Input records Start Marker

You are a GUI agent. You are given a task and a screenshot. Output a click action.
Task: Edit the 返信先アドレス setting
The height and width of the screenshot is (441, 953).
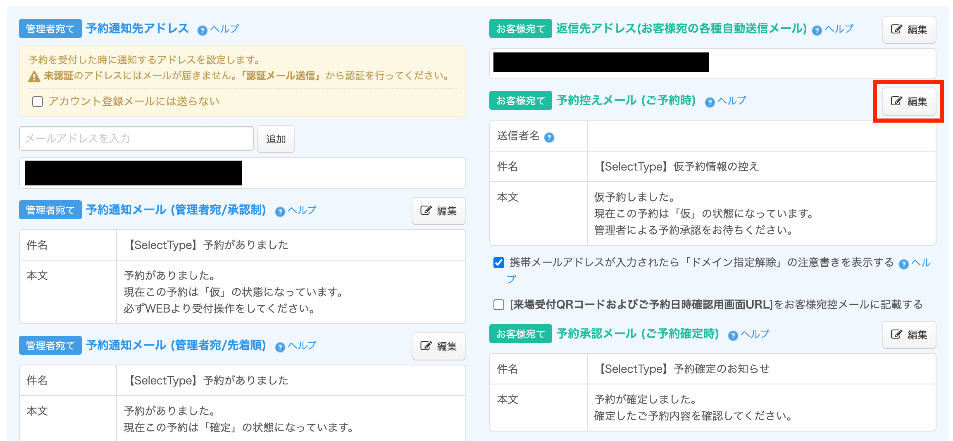click(x=909, y=30)
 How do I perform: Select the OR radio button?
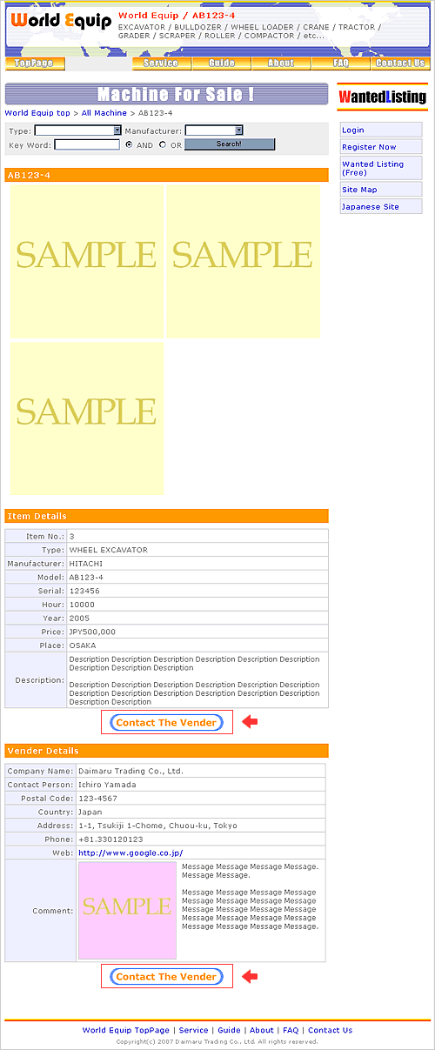[163, 144]
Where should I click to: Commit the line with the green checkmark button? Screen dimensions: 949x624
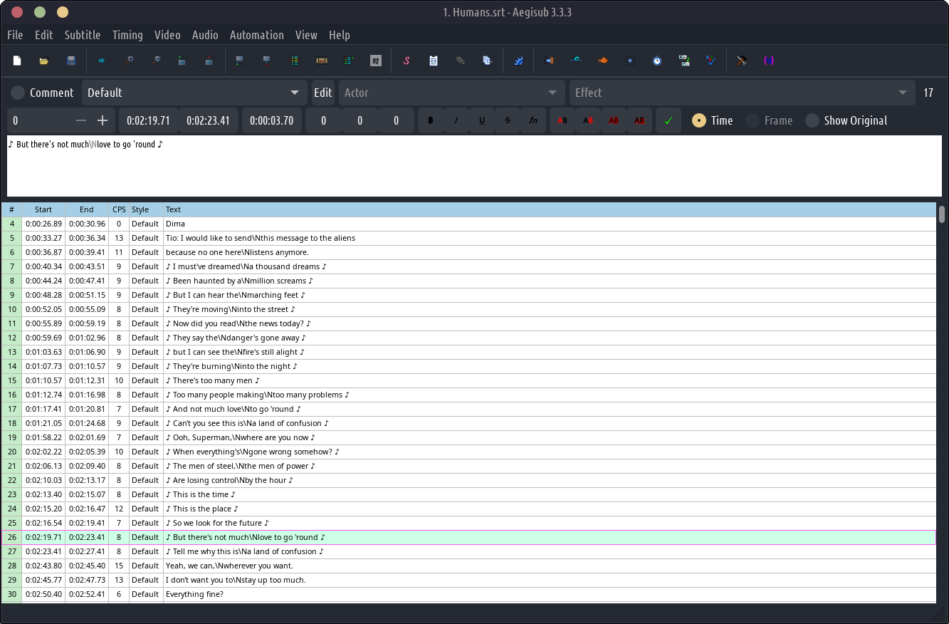coord(668,120)
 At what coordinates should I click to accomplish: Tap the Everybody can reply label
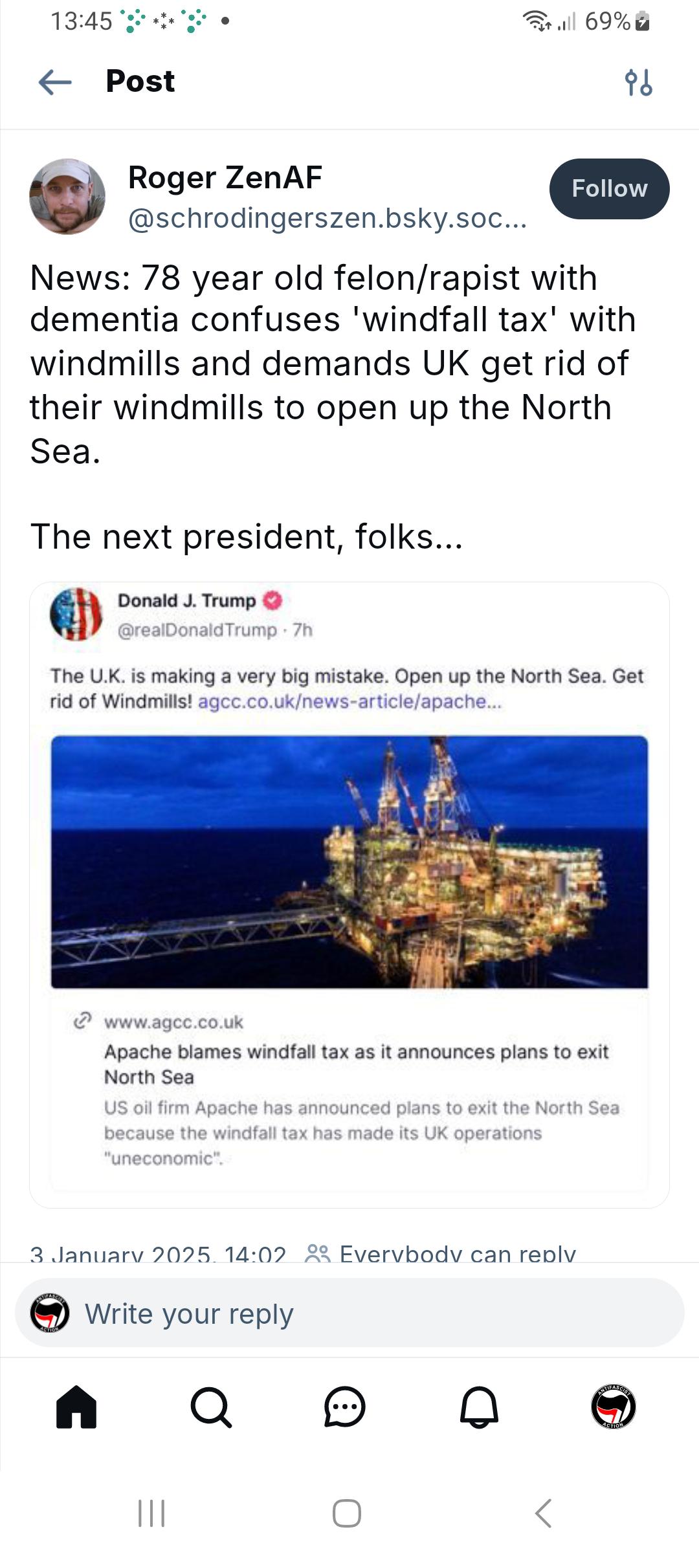click(456, 1253)
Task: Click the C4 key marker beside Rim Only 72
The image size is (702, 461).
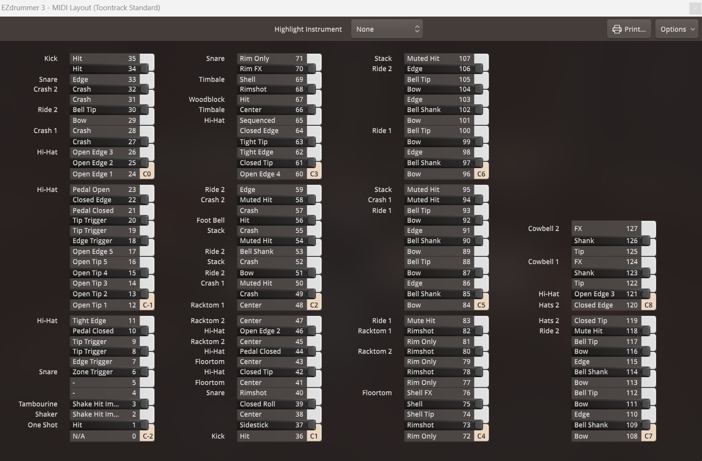Action: coord(482,436)
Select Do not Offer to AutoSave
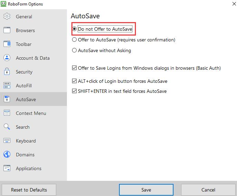The height and width of the screenshot is (196, 237). pyautogui.click(x=75, y=29)
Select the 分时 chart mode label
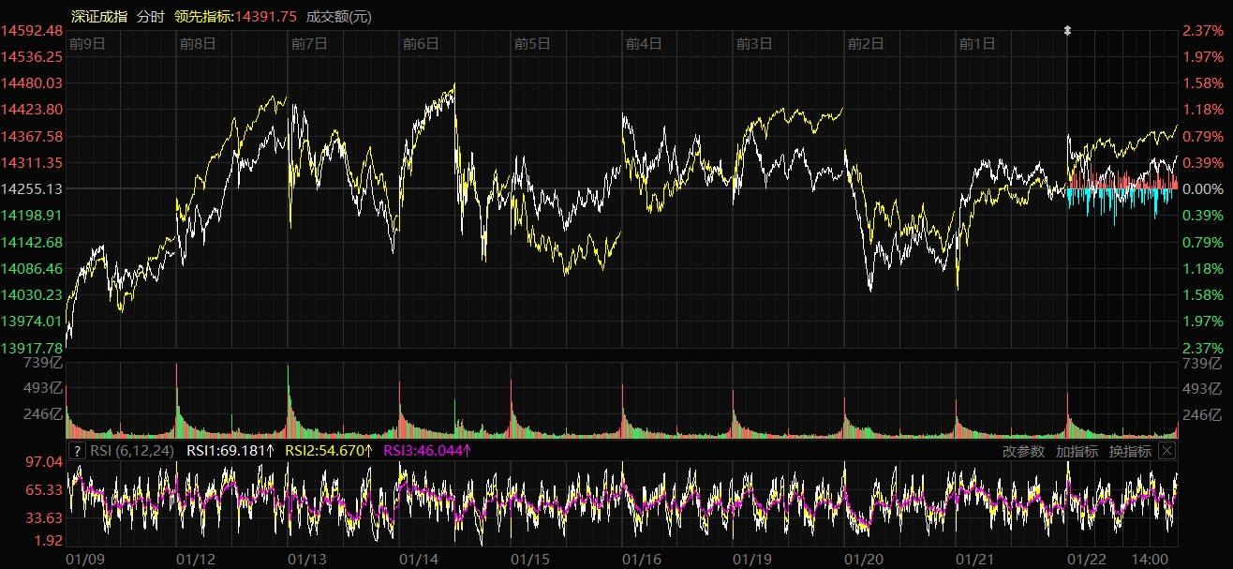 149,16
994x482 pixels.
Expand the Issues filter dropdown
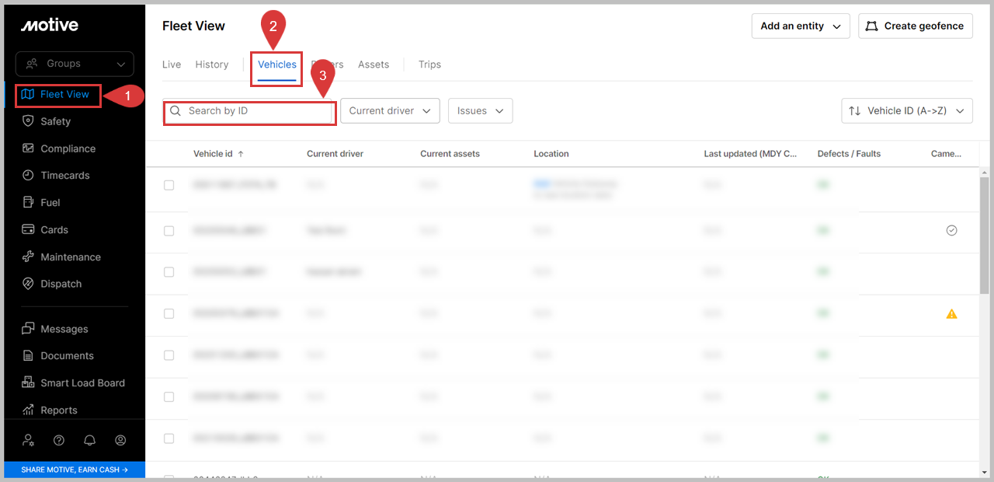point(480,110)
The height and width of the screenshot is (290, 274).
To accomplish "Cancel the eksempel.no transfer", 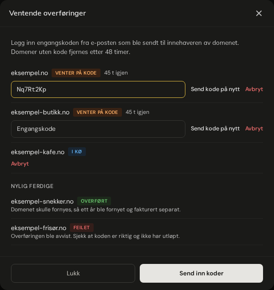I will (x=254, y=89).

Input records End Marker

= Directions for this task =
Output the data above exactly, beginning at its first line and ending with the line that holds "The height and width of the screenshot is (290, 274).". Leave out the pictures and add nothing.

= Solution =
You are a GUI agent. You are given a task and a screenshot. Output a click action.
Task: Edit the 返信先アドレス setting
The height and width of the screenshot is (441, 953).
click(x=909, y=30)
 How do I perform: Select the OR radio button?
[163, 144]
Where should I click to: Commit the line with the green checkmark button? Screen dimensions: 949x624
coord(668,120)
 At what coordinates should I click to accomplish: Tap the Everybody can reply label
click(456, 1253)
Task: Click the C4 key marker beside Rim Only 72
The image size is (702, 461).
Action: coord(482,436)
Select Do not Offer to AutoSave
The height and width of the screenshot is (196, 237). pyautogui.click(x=75, y=29)
Select the 分时 chart mode label
 149,16
994x482 pixels.
Expand the Issues filter dropdown
point(480,110)
The height and width of the screenshot is (290, 274).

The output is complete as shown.